__GOAL OF THE EXERCISE__: Rewrite the records from the line with "Task: Open notifications bell icon" through the end of the records, putting "banner" in place of "thumbnail" and leaving every other word unchanged. Leave the pictures out of your answer.

Page and screen pointing data
* Begin *

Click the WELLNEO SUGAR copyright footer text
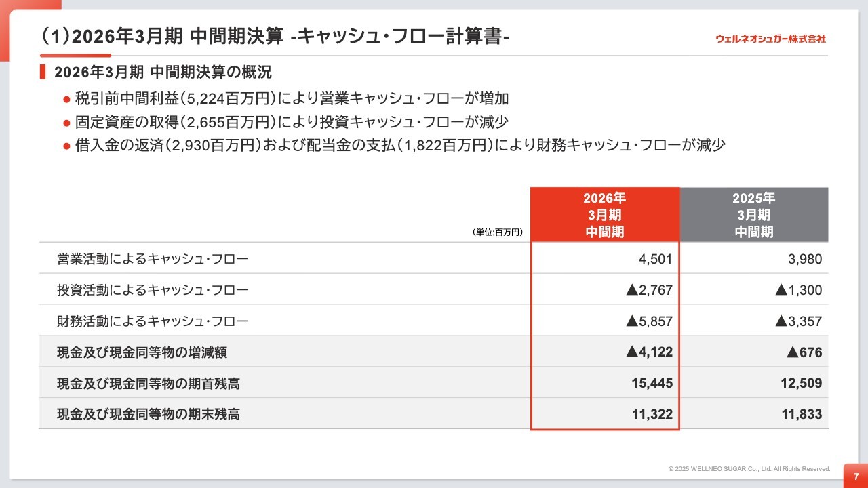This screenshot has height=488, width=868. tap(749, 468)
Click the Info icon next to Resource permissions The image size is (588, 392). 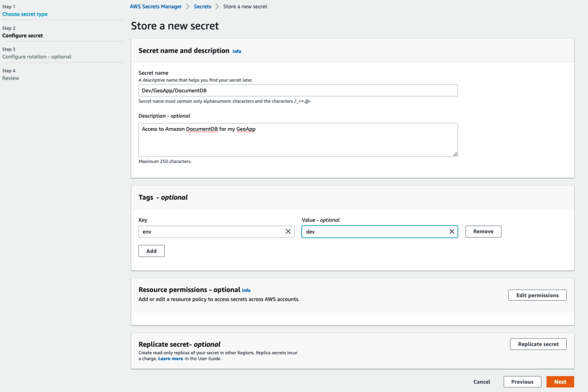pos(246,290)
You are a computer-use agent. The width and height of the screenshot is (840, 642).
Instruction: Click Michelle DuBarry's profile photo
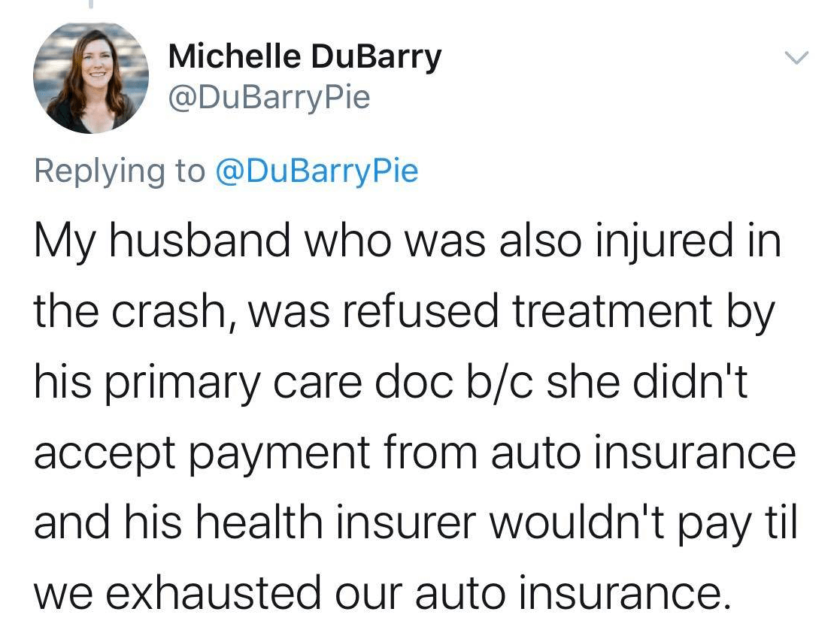(90, 77)
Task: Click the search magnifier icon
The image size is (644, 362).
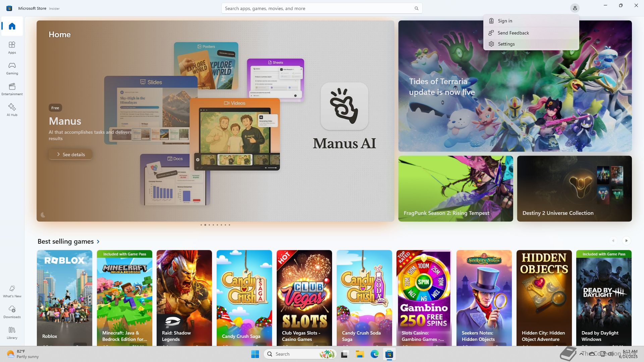Action: (x=416, y=8)
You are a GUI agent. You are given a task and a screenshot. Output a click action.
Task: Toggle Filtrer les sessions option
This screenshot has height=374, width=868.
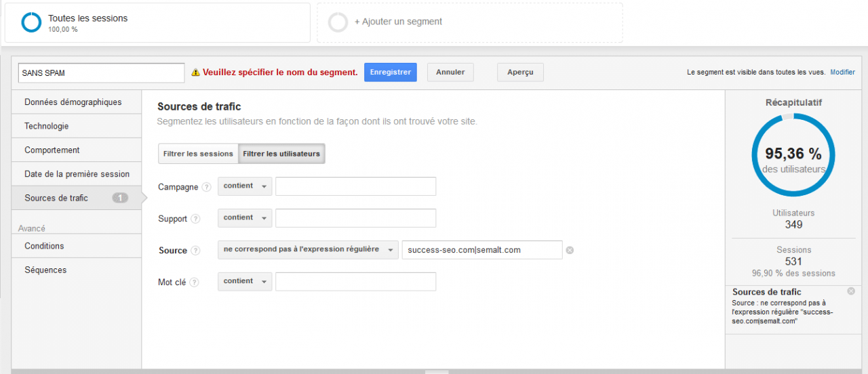coord(198,154)
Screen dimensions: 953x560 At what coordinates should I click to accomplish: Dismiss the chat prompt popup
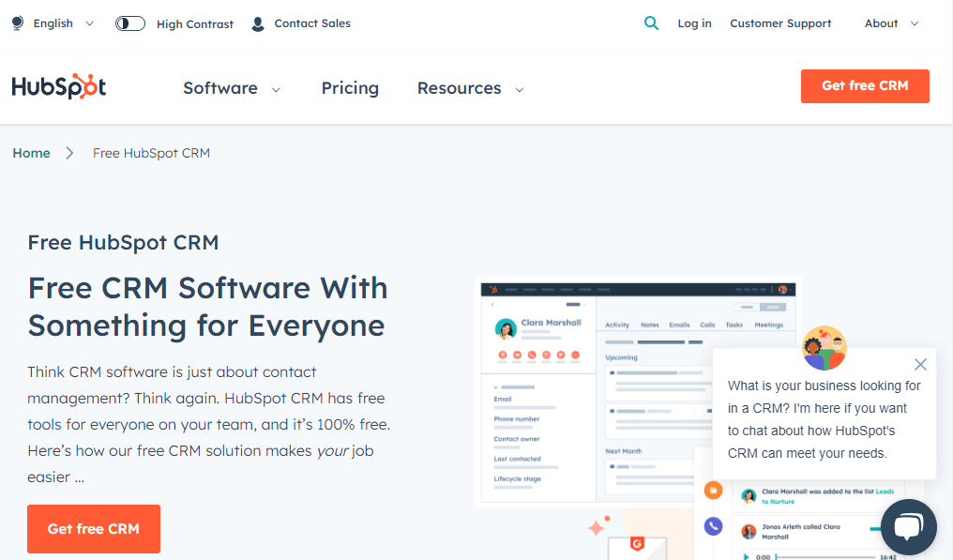pyautogui.click(x=920, y=364)
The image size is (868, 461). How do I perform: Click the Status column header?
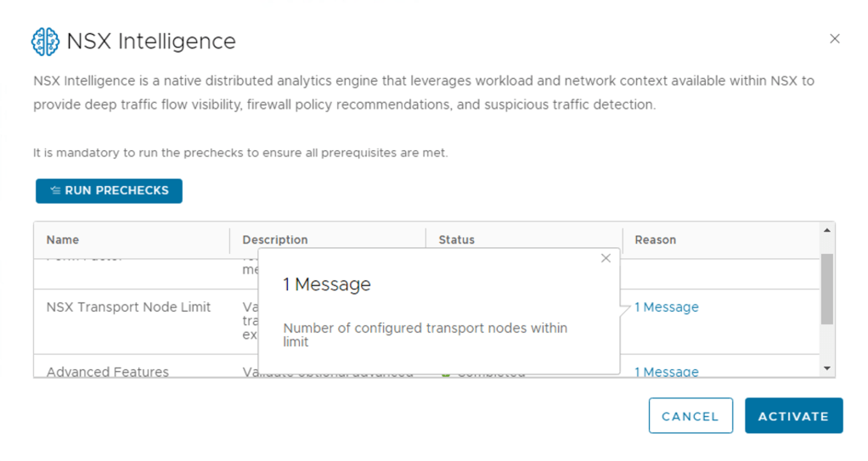(456, 240)
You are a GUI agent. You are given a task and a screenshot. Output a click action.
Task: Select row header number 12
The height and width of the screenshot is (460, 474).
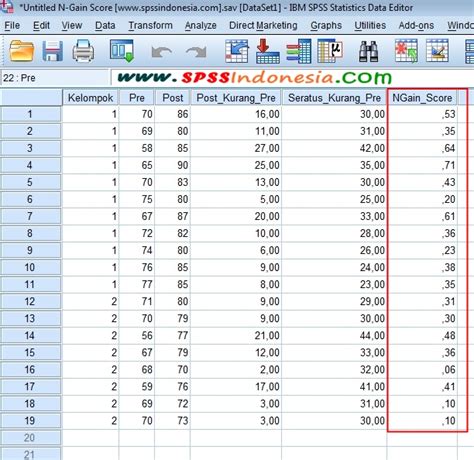click(x=30, y=301)
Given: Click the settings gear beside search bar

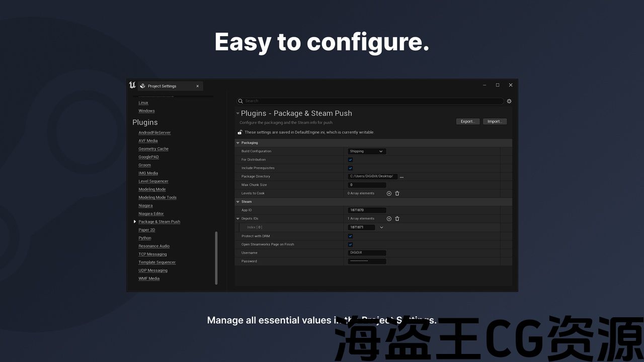Looking at the screenshot, I should (x=509, y=101).
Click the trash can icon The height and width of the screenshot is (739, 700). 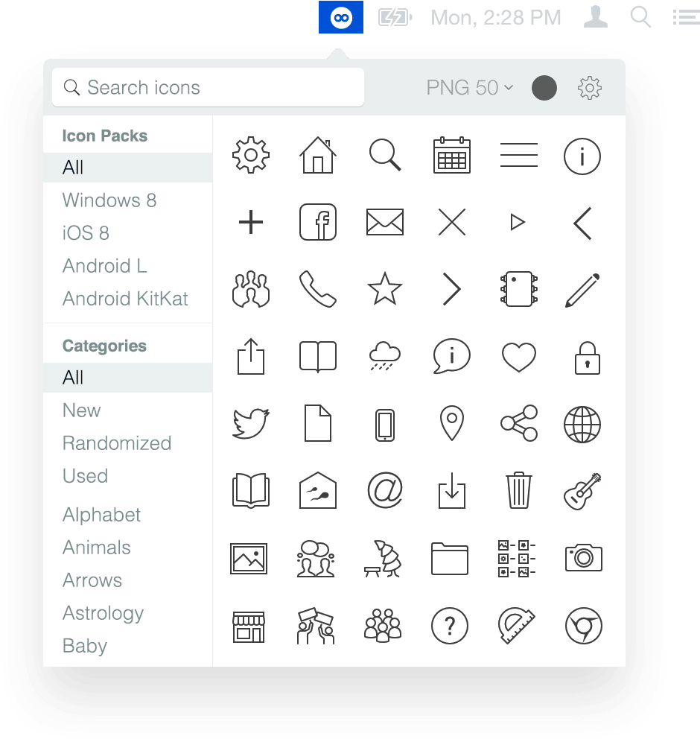(x=518, y=490)
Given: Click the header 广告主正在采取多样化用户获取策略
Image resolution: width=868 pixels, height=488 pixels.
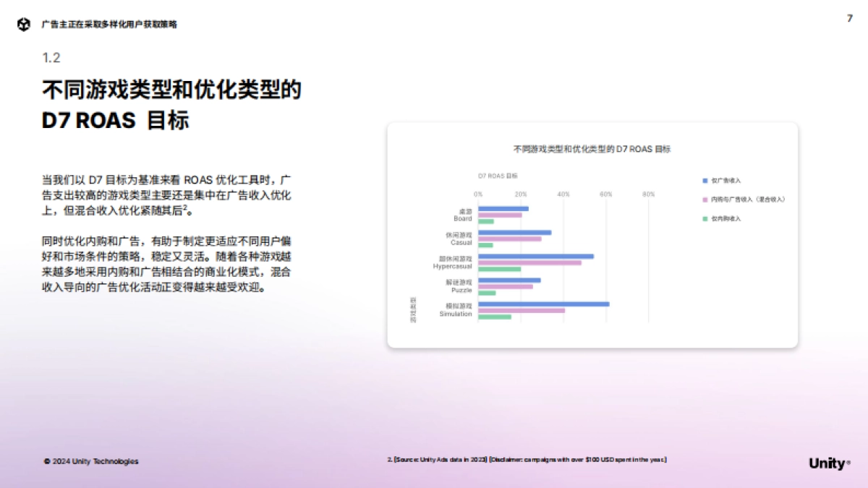Looking at the screenshot, I should pyautogui.click(x=110, y=24).
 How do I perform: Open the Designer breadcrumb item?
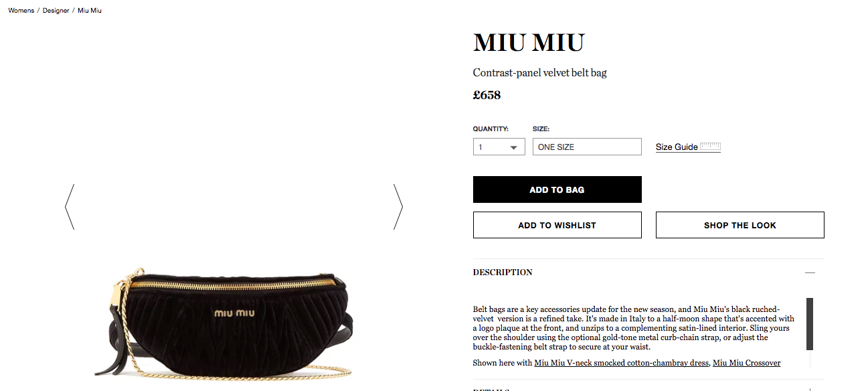point(56,11)
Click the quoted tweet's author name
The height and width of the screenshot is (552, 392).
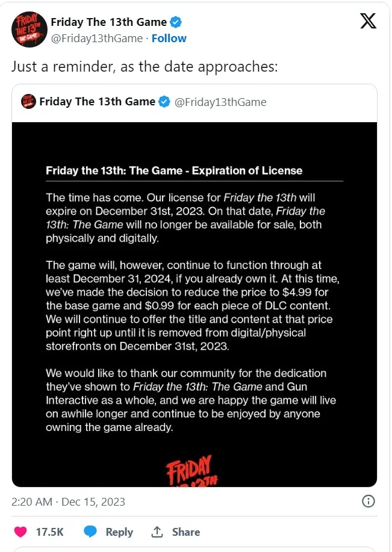[x=97, y=102]
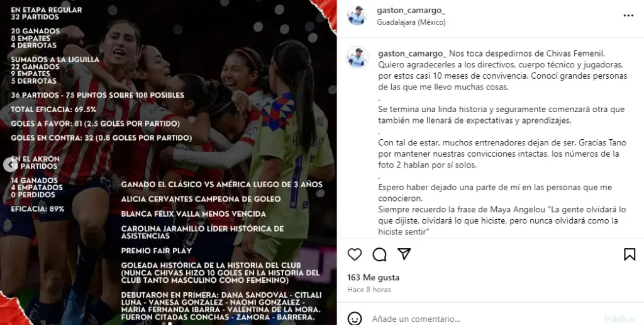Save post with bookmark icon
The image size is (644, 325).
629,254
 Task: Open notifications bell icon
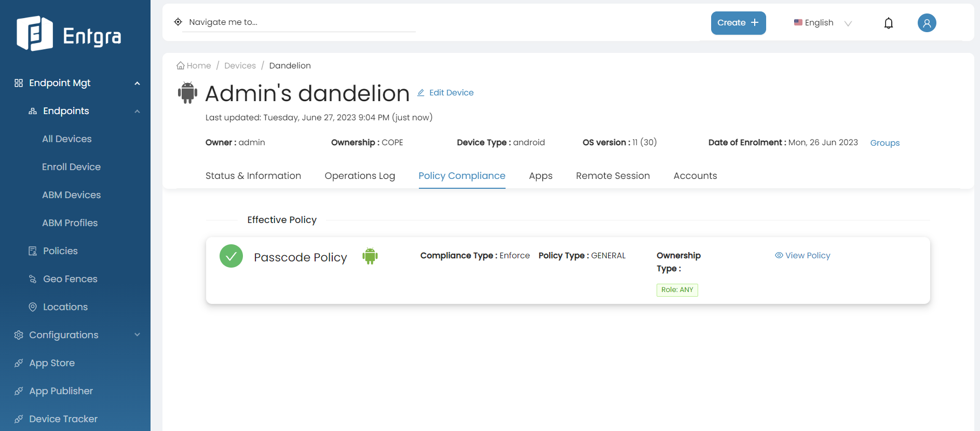pos(888,23)
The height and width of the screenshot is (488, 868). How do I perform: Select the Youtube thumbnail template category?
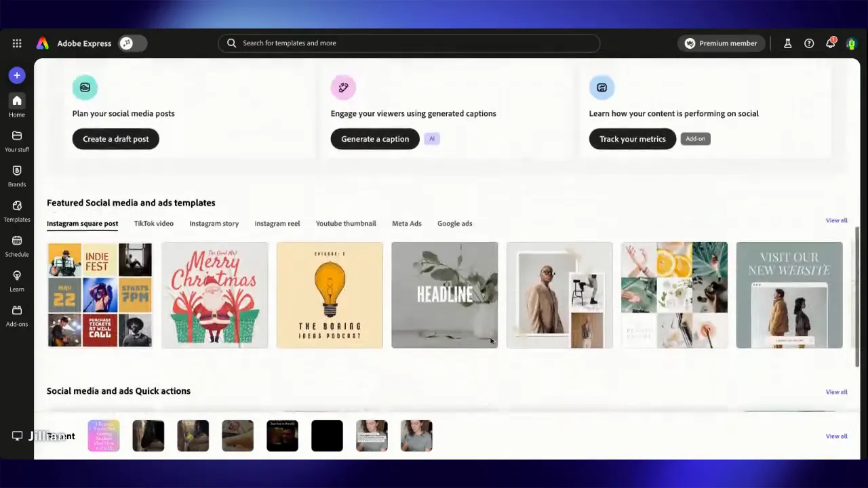coord(346,223)
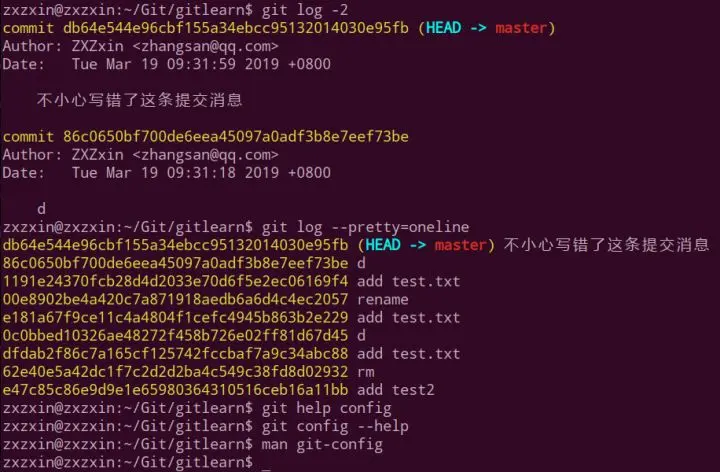Click the rename commit message
Screen dimensions: 720x472
[x=382, y=299]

* End *

__EXERCISE RESULT__:
 Task: Open notifications bell icon
pos(888,23)
The height and width of the screenshot is (488, 868). How do I perform: Select the Youtube banner template category?
coord(346,223)
Click the rename commit message
Screen dimensions: 720x472
[x=382, y=299]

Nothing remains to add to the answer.